第150話 1か100でしか加減できない
俺はエリザヴェートを従業員の休憩室に通すことにした。王国の王位継承者の「お願い」とやらを共用スペースで話す気には到底なれない。人払いを徹底するしかあるまい。
「ナターシャ、しばらく休憩室に誰も近づけないでくれ。従業員もだ」
「了解しました。お任せください!」
「それとフロントスタッフのコントロールをしばらく任せる」
「はいっ!」
「あと、申し訳ないんだが……クラリッサの相手を少しの間、頼んでいいか?」
「あははっ。わっかりましたー!」
これでいい。
「アイは俺と来い」
「承知しました、ユーマ様」
フロントの裏にある事務所の更に奥にある、さして広くもない休憩室。
あるのはスチール棚と簡素なテーブルと椅子。
テーブルのこちら側に俺とアイ、あちら側にエリザヴェートとノヴァ。
ノヴァはあちら側、だな。そりゃそうだ。王国所属の勇者殿なのだから。
「さて、お話をお伺いしましょうか、エリザヴェート様」
「どうかエリザと呼んでくださいませ。親しい方々はそのように呼びますので」
「はは、親しくなった折にはそのようにさせていただきます。それで?」
俺が促すと、エリザヴェートは真摯な眼差しで俺にこういった。
「ユーマ様、どうか我が王国に御助力をいただけませんでしょうか」
依頼内容がざっくりしすぎだ。
助力とだけ言われてもなあ。
ちっともわからんぞ、と口に出すわけにもいかない俺は、赤の勇者殿に困惑の視線を投げてやる。ノヴァはすまなそうに目を伏せた。
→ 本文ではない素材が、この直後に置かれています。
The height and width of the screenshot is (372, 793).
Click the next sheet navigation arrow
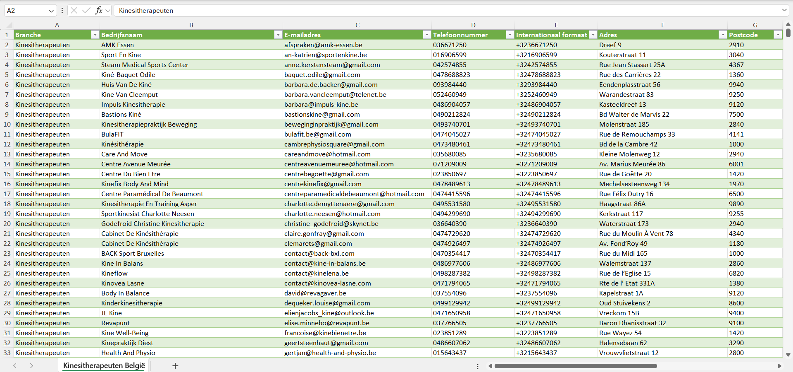click(x=31, y=366)
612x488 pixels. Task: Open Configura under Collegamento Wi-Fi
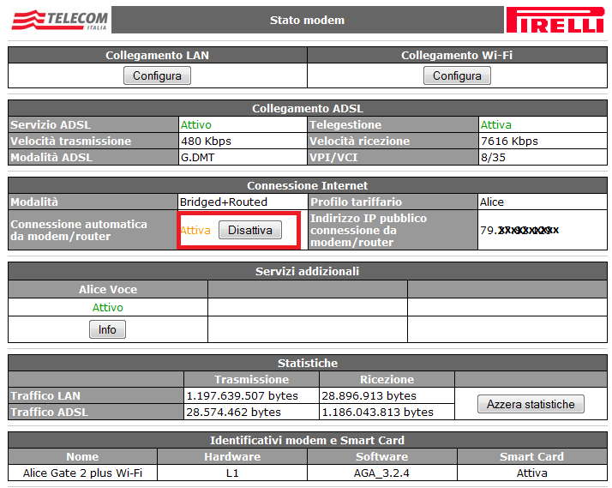pos(457,75)
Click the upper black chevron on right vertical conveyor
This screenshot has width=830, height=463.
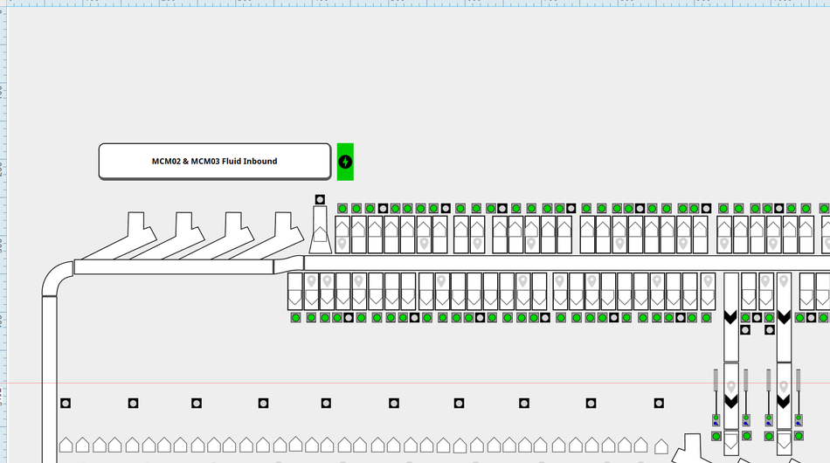tap(784, 317)
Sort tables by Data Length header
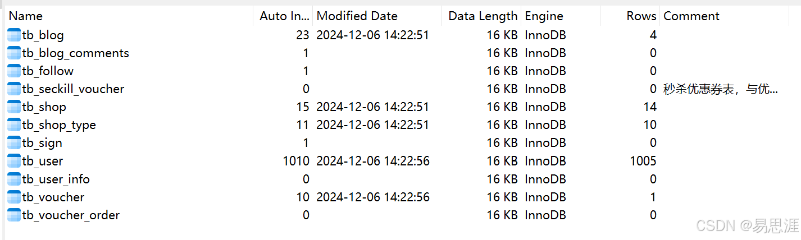This screenshot has width=801, height=240. pyautogui.click(x=481, y=16)
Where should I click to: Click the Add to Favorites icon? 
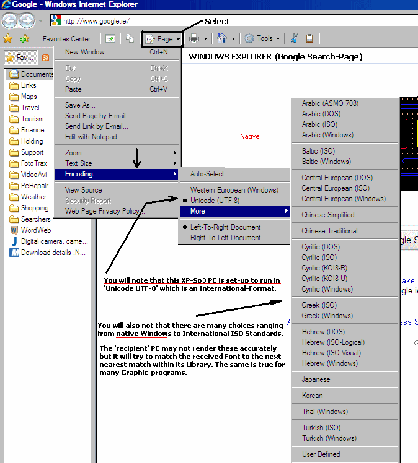tap(24, 38)

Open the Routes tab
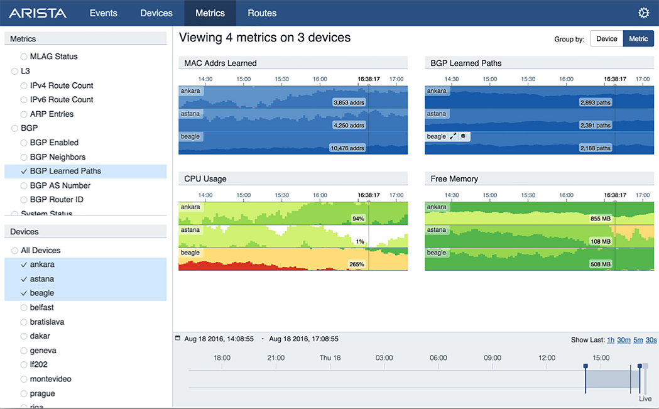[262, 13]
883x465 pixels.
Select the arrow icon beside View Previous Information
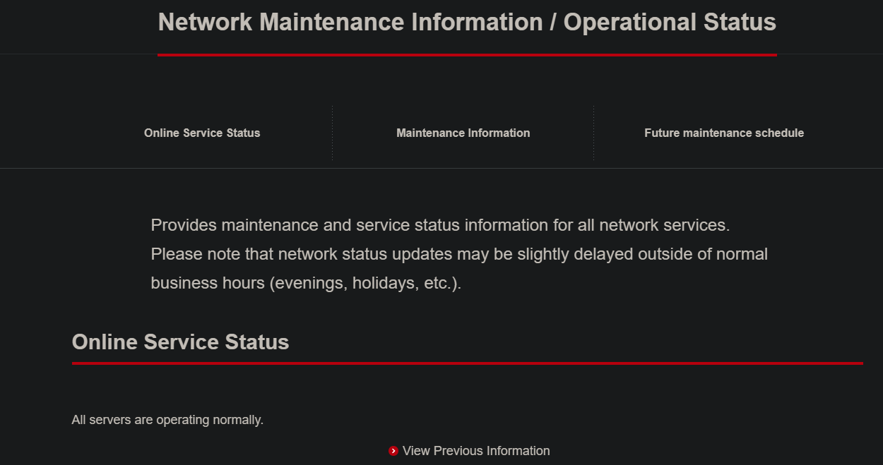393,450
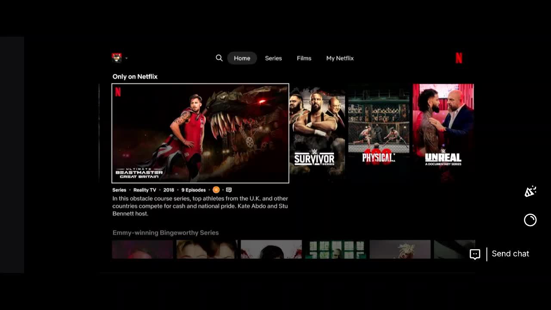This screenshot has height=310, width=551.
Task: Click the Only on Netflix heading
Action: coord(135,77)
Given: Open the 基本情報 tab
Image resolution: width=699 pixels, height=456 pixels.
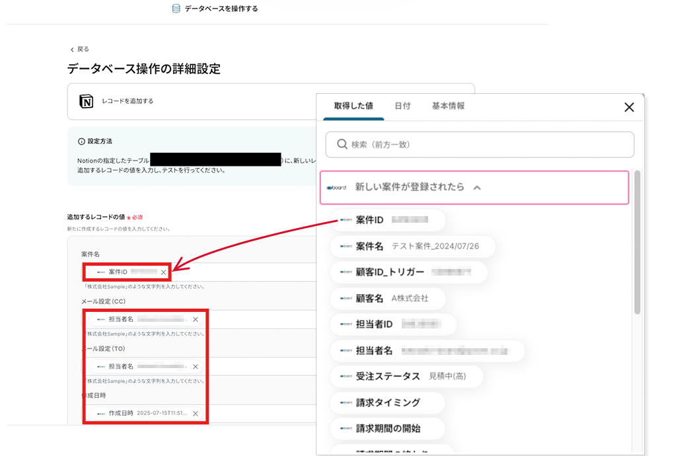Looking at the screenshot, I should 448,106.
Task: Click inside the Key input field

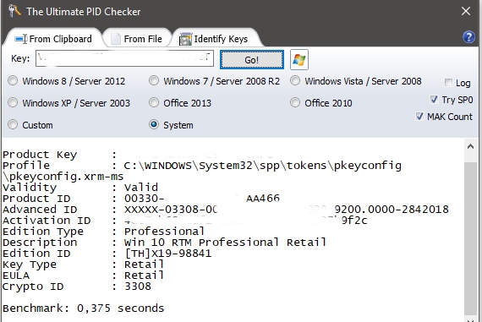Action: click(124, 58)
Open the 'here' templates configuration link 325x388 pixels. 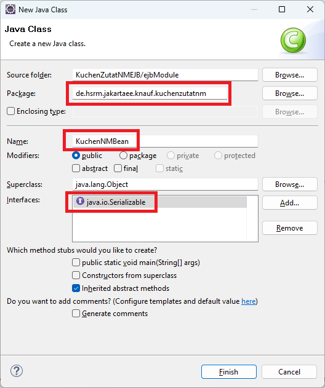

「エリザ様、慎重なのは宜しいかと存じますが、ユーマ殿は信用に足る御仁です。もう少し具体的にお願い致します」
「申し訳ございません。こういった事には不慣れなもので」
交渉ごとに長けた姫君も中々嫌なので、そこはまあいい。
エリザヴェートは小さく咳ばらいをして言い直した。
「端的に申しますと、王位継承権を巡る争いが起きております」
「……マジでか」
この姫様、1か100でしか加減が効かないのだろうかね……。
そこまで突っ込んだ
どうしたもんかね。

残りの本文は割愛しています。